HEMARIS RADIANS (Walker, 1856)

Female Hemaris radians. Photo: © NHMUK Male Hemaris radians. Photo: © NHMUK

TAXONOMY

Sesia radians Walker, 1856, List Specimens lepid. Insects Colln Br. Mus. 8: 84. Type locality: North China, Shanghai.

Synonym. Sesia radians Walker, 1856.

Synonym. Hemaris mandarina Butler, 1875.

Synonym. Macroglossa fuciformis brunneobasalis Staudinger, 1892.

[Further details on this species in Japan, as well as photos of many stages, can be found on Digital Moths of Japan.]


ADULT DESCRIPTION AND VARIATION

Wingspan: 37--40mm. Dorsal surface of thorax and abdomen naturally ochreous (with no trace of green), as are the base of the hindwings. Forewing discal cell longitudinally divided by a distinct or vestigial scale fold, rarely undivided; inner edge of marginal band unexpanded at M2, even (f. mandarina) or dentate (f. radians). Upperside of foretibia and foretarsus black; apical third of hindtibia blue-black like upperside of hindtarsus.

Male genitalia very similar to Hemaris tityus but gnathos more asymmetrical, obliquely rounded apically. Both valves slightly more spatulate. Female genitalia similar in general structure to Hemaris tityus, but antrum funnel-shaped, not square.

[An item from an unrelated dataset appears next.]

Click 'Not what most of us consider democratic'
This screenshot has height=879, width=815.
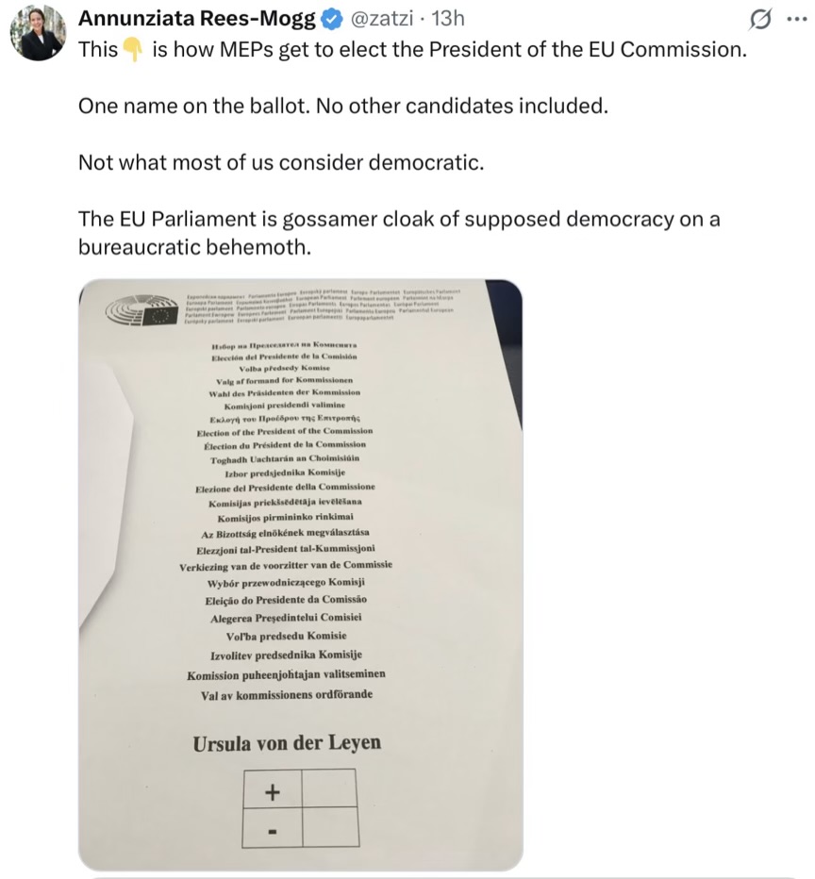coord(280,162)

A plate from Nagano, 1904. Newly emerged male of Hemaris radians drying wings (bred), Andreevka, Khasan District, Primorskiy Krai, Russian Far East, 2018. Photo: © Serge Yevdoshenko. Mating pair of Hemaris radians (bred), Andreevka, Khasan District, Primorskiy Krai, Russian Far East, 2018. Photo: © Serge Yevdoshenko. Resting Hemaris radians, Japan. Photo: © Masamichi Furukawa. Male Hemaris radians with some residual pre-flight scales (bred 2018/19), Andreevka, Khasan District, Primorskiy Krai, Russian Far East, 2018, leg. Serge Yevdoshenko. Photo: © Tony Pittaway.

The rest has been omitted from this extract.